La noción aristotélica de felicidad es distinta pero sigue ligada al desarrollo de la excelencia humana. “No es un estado ni un ideal inalcanzable. No es algo a lo que se pretende llegar. Es la realización de las actividades del alma conforme a la virtud”, dice el filósofo Diego Pineda, especialista en Aristóteles. Y la virtud es la acción digna de elogio. Hombres y mujeres deben aprender a afrontar vaivenes de la fortuna y a llevar una vida armónica, guiada por la ley del justo medio, lejos de sentimientos extremos como la cobardía o su opuesto, la temeridad. Pero el virtuoso no necesariamente es feliz. Hay además condiciones materiales e inmateriales que deben cumplirse porque permiten ejercer la virtud: dinero, amigos, honor, salud, familia, éxito y, sobre todo, suerte.
“La felicidad aristotélica es actividad”, dice Pineda. “Es una manera de vivir correctamente”. Precisamente por eso es necesario juzgar la vida entera de una persona bajo los parámetros de la felicidad para saber si tuvo una buena vida y si fue feliz. Pero nunca se tiene la certeza de haberlo sido. Con la modernidad la idea de felicidad da un vuelco y deja de ser el producto de una buena vida o un bienestar que exige entrenamiento para ser alcanzado, y se convierte en aquello que hace sonreír. “El mayor bien para el mayor número”, dice el filósofo utilitarista Jeremy Bentham. La felicidad se convierte en un sentimiento de bienestar ligado a experiencias de placer. Y como ya para el siglo XVII se cree que los seres humanos son dueños de su destino, alcanzarla depende de la voluntad de cada quien.

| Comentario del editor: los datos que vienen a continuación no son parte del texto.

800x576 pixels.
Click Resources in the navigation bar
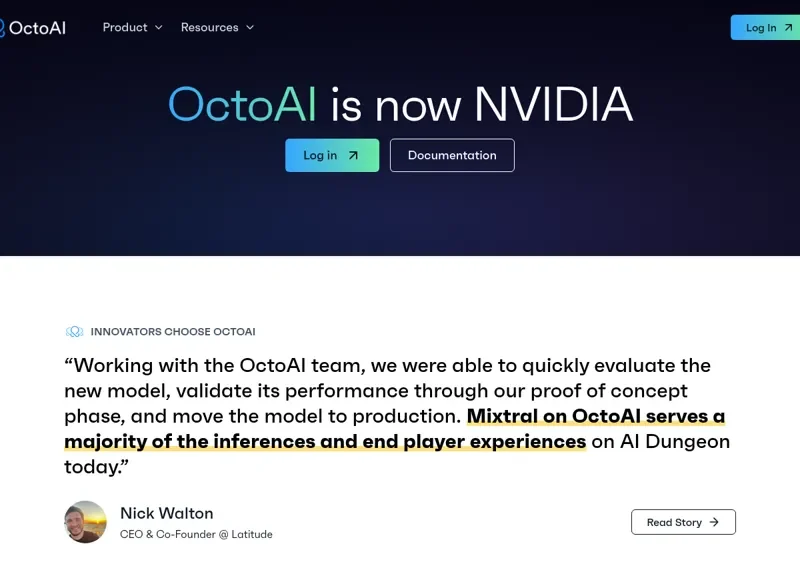pos(209,28)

Esta idea tiene dos problemas esenciales que hacen aún más árido un camino de por sí difícil de recorrer. “Si la felicidad depende de la voluntad de cada persona –subraya el historiador Darrin McMahon, autor de Una historia de la felicidad– , el fracaso de la empresa es también la demostración de la falta de tenacidad”. Sobre todo si se tiene en cuenta que el utilitarismo la puso al alcance la mayoría.
Al haberla convertido en un sentimiento ligado a experiencias de placer, cualquier sensación de sufrimiento la desvanece y la reduce a momentos. Así entendida, la felicidad deja de ser un aprender a vivir de la mejor manera –como sucede en el caso del budismo y de la mayoría de las filosofías de la Antigua Grecia–, y se convierte en el premio máximo que hace todo lo demás soportable; una especie de sueño americano. Ya no se busca la virtud para feliz, sino que se anhela esta última para desvanecer la angustia y el sufrimiento y tomar aliento para soportar la incertidumbre futura.